The great mathematician, Herman Minkowski, once told his students that the 4-Color Conjecture had not been settled because only third-rate mathematicians had concerned themselves with it. "I believe I can prove it," he declared. After a long period, he admitted, "Heaven is angered by my arrogance; my proof is also defective."
    (The Four Color Problem: Assaults and Conquest. Saaty & Kainen, 1986, p.8)
Ever notice that most maps aren't really that colorful? Your average, run-of-the-mill map usually only has four colors. If you just start coming up with fake maps, you can always find a way to color the whole thing with four colors, and two adjacent countries will never have the same color.
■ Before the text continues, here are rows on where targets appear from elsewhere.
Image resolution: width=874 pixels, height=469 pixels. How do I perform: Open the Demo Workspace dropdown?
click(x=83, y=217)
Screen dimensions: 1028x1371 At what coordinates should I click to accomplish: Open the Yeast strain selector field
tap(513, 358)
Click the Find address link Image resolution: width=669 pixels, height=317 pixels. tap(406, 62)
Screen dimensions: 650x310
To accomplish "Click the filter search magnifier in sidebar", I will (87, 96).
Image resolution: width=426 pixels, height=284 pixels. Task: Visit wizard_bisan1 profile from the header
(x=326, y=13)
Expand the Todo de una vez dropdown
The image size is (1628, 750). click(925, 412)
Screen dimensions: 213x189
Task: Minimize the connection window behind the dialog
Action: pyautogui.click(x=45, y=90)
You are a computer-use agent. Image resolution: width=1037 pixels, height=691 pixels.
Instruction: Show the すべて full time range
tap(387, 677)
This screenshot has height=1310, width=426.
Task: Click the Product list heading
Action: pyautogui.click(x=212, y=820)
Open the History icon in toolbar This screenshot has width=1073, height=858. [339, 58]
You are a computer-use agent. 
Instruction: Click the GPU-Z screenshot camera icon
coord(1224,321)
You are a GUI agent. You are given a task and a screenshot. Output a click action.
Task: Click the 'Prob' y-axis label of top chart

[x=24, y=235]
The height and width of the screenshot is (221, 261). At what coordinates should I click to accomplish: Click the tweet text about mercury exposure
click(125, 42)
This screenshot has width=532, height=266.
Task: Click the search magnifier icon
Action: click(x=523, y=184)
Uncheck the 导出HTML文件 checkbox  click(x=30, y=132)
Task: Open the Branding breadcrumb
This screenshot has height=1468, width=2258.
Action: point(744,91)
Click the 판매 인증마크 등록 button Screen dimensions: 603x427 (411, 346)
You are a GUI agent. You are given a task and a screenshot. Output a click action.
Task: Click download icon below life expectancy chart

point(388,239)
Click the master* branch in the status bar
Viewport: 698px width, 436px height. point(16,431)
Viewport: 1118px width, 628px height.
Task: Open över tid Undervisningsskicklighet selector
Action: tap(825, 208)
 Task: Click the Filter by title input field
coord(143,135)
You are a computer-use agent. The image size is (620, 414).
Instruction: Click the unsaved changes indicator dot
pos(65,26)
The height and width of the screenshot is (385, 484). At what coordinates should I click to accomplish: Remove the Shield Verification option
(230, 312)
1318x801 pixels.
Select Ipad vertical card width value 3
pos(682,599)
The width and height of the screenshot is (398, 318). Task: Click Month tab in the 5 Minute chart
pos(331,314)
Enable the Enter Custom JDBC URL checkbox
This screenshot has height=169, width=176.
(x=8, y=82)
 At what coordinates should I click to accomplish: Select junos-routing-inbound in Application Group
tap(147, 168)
Way the heck back in 1856, a few mathematically-inclined brothers noticed this. They couldn't prove it, so they brought it to a teacher of theirs, the storied professor Augustus De Morgan. Morgan could not prove this conjecture. Word of this odd problem slowly spread, until it was presented to the London Mathematical Society in 1878, and the problem was then published. One by one, mathematicians attacked the problem, only to fall short. Not that their effort was wasted; Kempe chains were first formulated to try and solve this problem, and a man named John Tait solved a similar problem based on three colors.

In 1976, two men named Kenneth Appel and Wolfgang Haken came up with a solution. This solution involved breaking up the problem into about 1500 smaller problems, and then programming a computer to directly prove all of these cases. In other words, Appel and Haken made a computer check each and every single case they could think of. It took 1200 hours of processing to finish, and they triumphantly published their work - solving a problem that has lasted over 100 years.

This, however, brought up another problem. Mathematicians just won't trust you when you say that you've solved a problem. No, they gotta check the work. By hand. But how do you check the work of a computer? If a computer had to do the work in the first place, how can a human go through and make sure that everything the computer did was right? After a few tries, most mathematicians just accepted that they were probably right. This is the only proof in existence that people believe is solved without anyone actually checking all the work by hand.